Now let's look at an Escrow Contract. Here either Alice and Escrow, Bob and Escrow, or Alice and Bob can spend the funds. Clauses are defined via (a patched version of) rust-miniscript.

/// Basic Escrowing Contract
#[derive(JsonSchema, Serialize, Deserialize)]
pub struct BasicEscrow {
    alice: bitcoin::PublicKey,
    bob: bitcoin::PublicKey,
    escrow: bitcoin::PublicKey,
}

impl BasicEscrow {
    guard! {
        fn redeem(self, ctx) {
            Clause::Threshold(
                1,
                vec![
                    Clause::Threshold(2, vec![Clause::Key(self.alice), Clause::Key(self.bob)]),
                    Clause::And(vec![
                        Clause::Key(self.escrow),
                        Clause::Threshold(1, vec![Clause::Key(self.alice), Clause::Key(self.bob)]),
                    ]),
                ],
            )
        }
    }
}

impl Contract for BasicEscrow {
    declare! {finish, Self::redeem}
    declare! {non updatable}
}

We can also write this a bit more clearly as:

/// Basic Escrowing Contract, written more expressively
#[derive(JsonSchema, Serialize, Deserialize)]
pub struct BasicEscrow2 {
    alice: bitcoin::PublicKey,
    bob: bitcoin::PublicKey,
    escrow: bitcoin::PublicKey,
}

impl BasicEscrow2 {
    guard! {
        fn use_escrow(self, ctx) {
            Clause::And(vec![
                Clause::Key(self.escrow),
                Clause::Threshold(2, vec![Clause::Key(self.alice), Clause::Key(self.bob)]),
            ])
        }
    }
    guard! {
        fn cooperate(self, ctx) { Clause::And(vec![Clause::Key(self.alice), Clause::Key(self.bob)]) }
    }
}

impl Contract for BasicEscrow2 {
    declare! {finish, Self::use_escrow, Self::cooperate}
    declare! {non updatable}
}

Until this point, we haven't made use of any of the CheckTemplateVerify functionality of Sapio. These could all be done in Bitcoin today.

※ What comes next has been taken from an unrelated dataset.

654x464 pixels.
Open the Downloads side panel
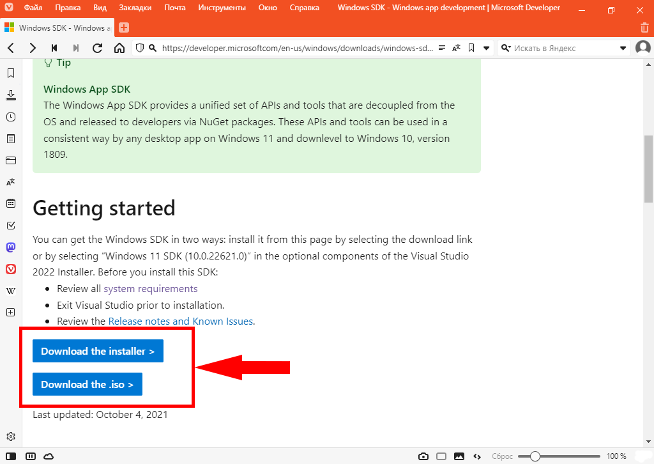click(x=10, y=95)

But Sapio lets us go further. What if we wanted to protect from Alice and the escrow or Bob and the escrow from cheating?

/// Trustless Escrowing Contract
#[derive(JsonSchema, Serialize, Deserialize)]
pub struct TrustlessEscrow {
    alice: bitcoin::PublicKey,
    bob: bitcoin::PublicKey,
    alice_escrow: (CoinAmount, bitcoin::Address),
    bob_escrow: (CoinAmount, bitcoin::Address),
}

impl TrustlessEscrow {
    guard! {
    fn cooperate (self, ctx ) { Clause::And(vec![Clause::Key(self.alice), Clause::Key(self.bob)]) }
    }
    then! {fn use_escrow(self, ctx) {
        ctx.template()
            .add_output(
                self.alice_escrow.0.try_into()?,
                &Compiled::from_address(self.alice_escrow.1.clone(), None),
                None)?
            .add_output(
                self.bob_escrow.0.try_into()?,
                &Compiled::from_address(self.bob_escrow.1.clone(), None),
                None)?
            .set_sequence(0, RelTime::try_from(std::time::Duration::from_secs(10*24*60*60))?.into())?.into()
    }}
}

impl Contract for TrustlessEscrow {
    declare! {finish, Self::cooperate}
    declare! {then, Self::use_escrow}
    declare! {non updatable}
}

Now with TrustlessEscrow, we've done a few things differently. A then! designator tells the contract compiler to add a branch which must create the returned transaction if that branch is taken. We've also passed in a sub-contract for both Alice and Bob to allow us to specify at a higher layer what kind of pay out they receive. Lastly, we used a call to set_sequence to specify that we should have to wait 10 days before using the escrow (we could pass this as a parameter if we wanted though).

Sapio will look to make sure that all paths of our contract are sufficiently funded, only losing an amount for fees (user configurable).

Helpful Hints

Debugging Macros

First, you need to be on the nightly compiler via rustup default nightly.

Then, you can run (for example):

cargo rustc --example=server --features="ws" -- -Zunstable-options --pretty=expanded

Which will expand all of the macros in the example "server".